In this module we will give basic definitions of these word categories, but you will get a better feel for them as we work with sentence structure. These are not absolute categorizations: different grammars, textbooks, and teachers will put some words in different places (for instance, many people consider pronouns and prepositions to be lexical categories). I note this just to prepare you that you may find people using slightly different systems of categorization than we will use, and that is fine. We are all just humans trying to understand language!

 

2. Lexical categories

 

I’ll start with a food analogy. Think of a burger. Lexical categories are the key ingredients in defining a burger as a burger. What is the one required part of a burger? The patty. You can order a “burger” without the bun (like someone avoiding carbs), and you may just end up with a patty and condiments. But if you ask for a “burger” without the patty, you are just getting the bun, which is not actually a burger at all.

 

image: cheeseburger
A burger: the patty is the most crucial part of making it a “burger”

 

The patty in a burger is like the verb in a sentence. Every sentence in English contains at least one verb. Therefore, every English sentence contains at least one lexical category word. And the smallest possible English sentences contain just this one category, a verb:

Go!

Dance!

Play!

Eat!

These words imply someone doing the action—you—and are equivalent in meaning to the following:

You go!

You dance!

You play!

You eat!

It is impossible for me to utter “Go!” and have you interpret me as meaning “That person over there should go.” This highlights one fact about sentences: we interpret there to be a subject, or something that is the actor or topic of the sentence, even when it is not explicitly pronounced.

Therefore, not only does every sentence have at least a verb, but most sentences also contain at least one noun. Consider the following two-word sentences:

Birds chirp.

Mushrooms stink.

Sheep baa.

Syntax rules.

Rock’n’roll lives.

If a verb is like the patty, a noun is like the bun: nearly all sentences will have one. You can have a bun-less burger with just a patty; it’s rare, but you can order it.

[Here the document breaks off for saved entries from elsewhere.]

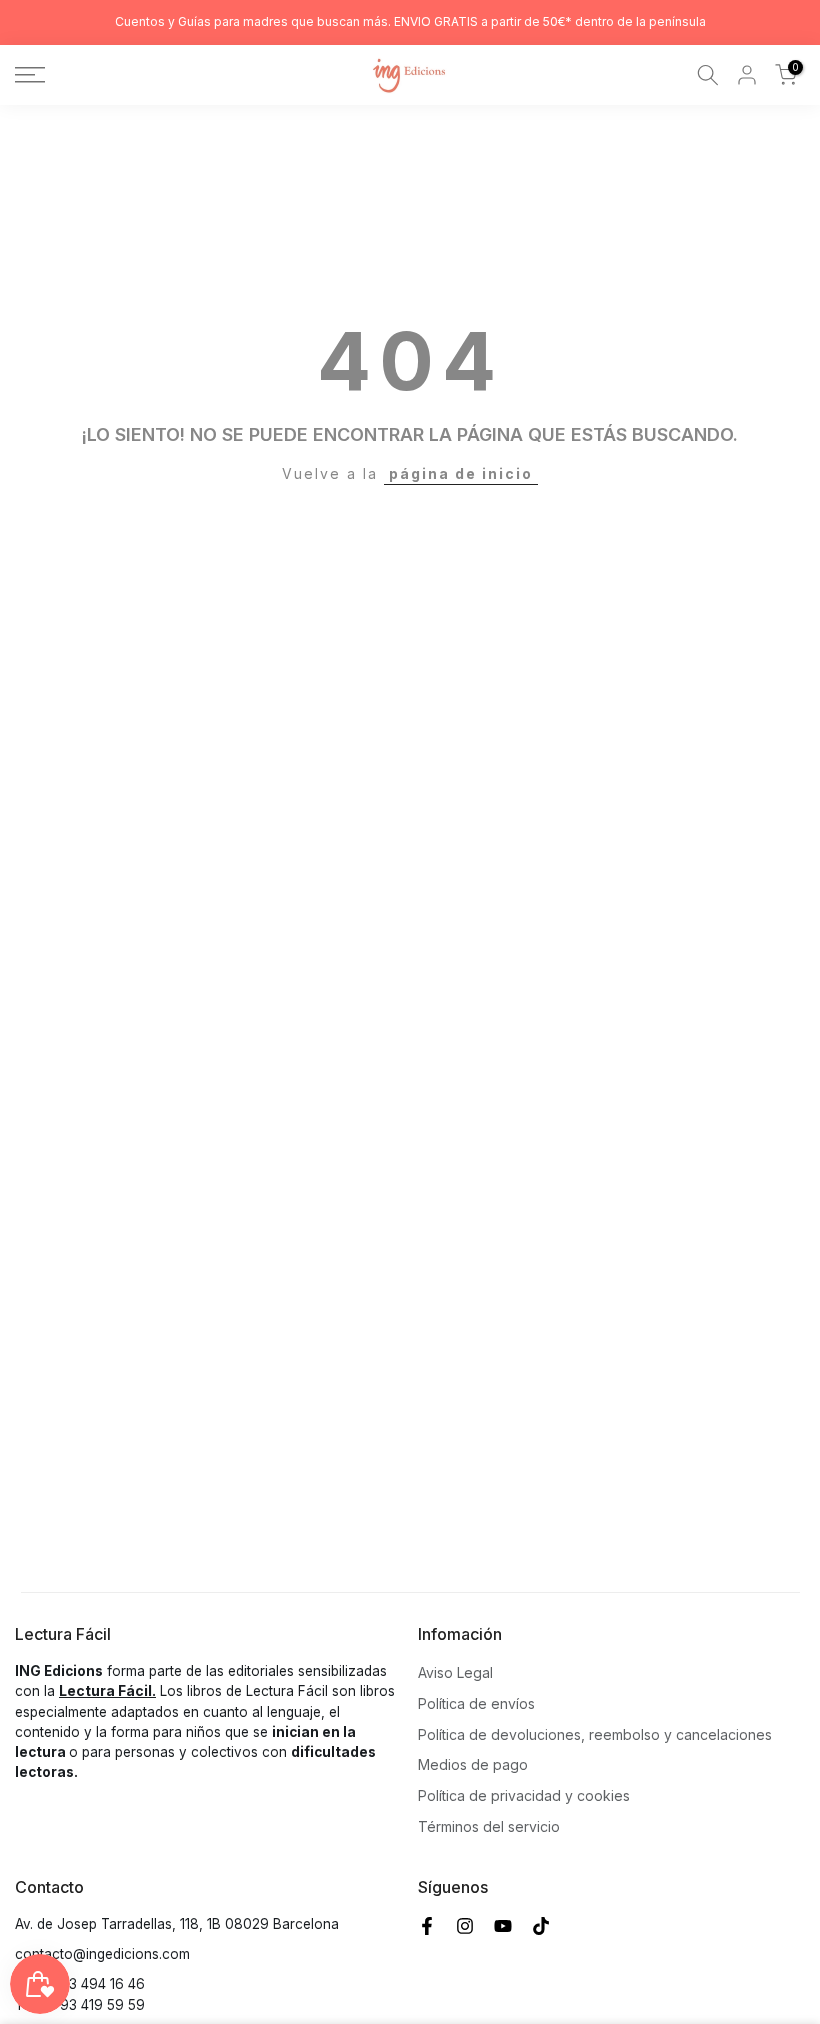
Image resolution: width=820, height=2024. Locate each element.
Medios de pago (473, 1764)
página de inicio (461, 473)
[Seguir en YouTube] (503, 1926)
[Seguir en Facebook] (427, 1926)
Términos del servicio (489, 1826)
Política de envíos (476, 1703)
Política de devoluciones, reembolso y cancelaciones (595, 1734)
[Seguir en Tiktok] (541, 1926)
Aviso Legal (455, 1672)
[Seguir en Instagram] (465, 1926)
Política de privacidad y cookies (524, 1795)
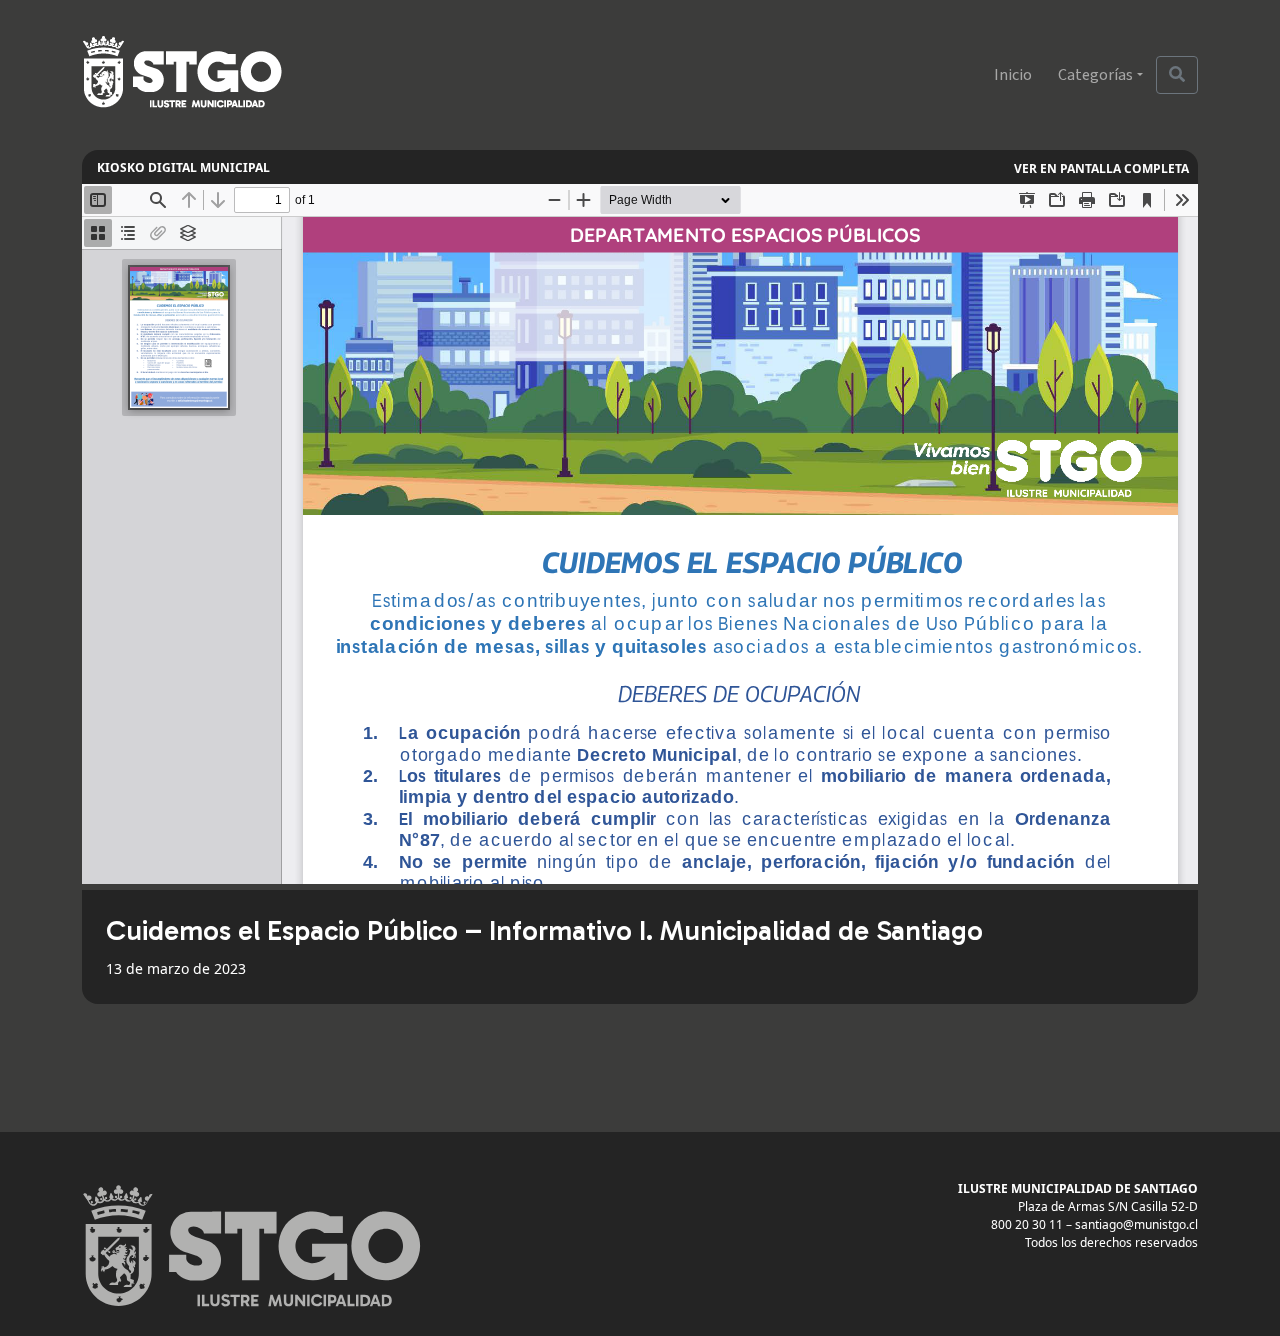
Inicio (1013, 75)
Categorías (1095, 75)
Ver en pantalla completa (1101, 168)
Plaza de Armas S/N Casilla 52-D (1108, 1206)
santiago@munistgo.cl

Likewise, you can have a noun-less “sentence” with just a verb—it serves a specific expression of meaning, but is still a sentence.

In contrast, the nouns standing alone in the below examples are not “sentences”:

Syntax

Sheep

Birds

Mushrooms

Rock’n’roll

 

These nouns are just nouns, not sentences—like buns without a patty.

So a verb is necessary for a sentence, and most sentences also have a noun. What about everything else?

What if you wanted to add something to your patty, to increase its deliciousness? Maybe blue cheese? That would be like an adverb. Blue cheese modifies the patty; an adverb modifies a verb. And what about adding mustard to your bun? That would be like an adjective. Mustard modifies the bun; an adjective modifies a noun. In other words: the patty and the bun are still the most essential parts of the burger. The other categories of items are modifying either the patty or the bun. You can’t have a burger with just blue cheese and mustard; you can’t have a sentence with just adjectives and adverbs.

Let’s use these lexical categories to build the sentence we saw at the end of the last module. Start with a verb:

Dance.

 

Add a noun:

Ballerinas dance.

 

Add an adverb, which modifies the verb:

Ballerinas dance beautifully.

 

Add an adjective, which modifies the noun:

Beautiful ballerinas dance beautifully.

 

All together, we have the four lexical categories:

    Beautiful          ballerinas      dance         beautifully.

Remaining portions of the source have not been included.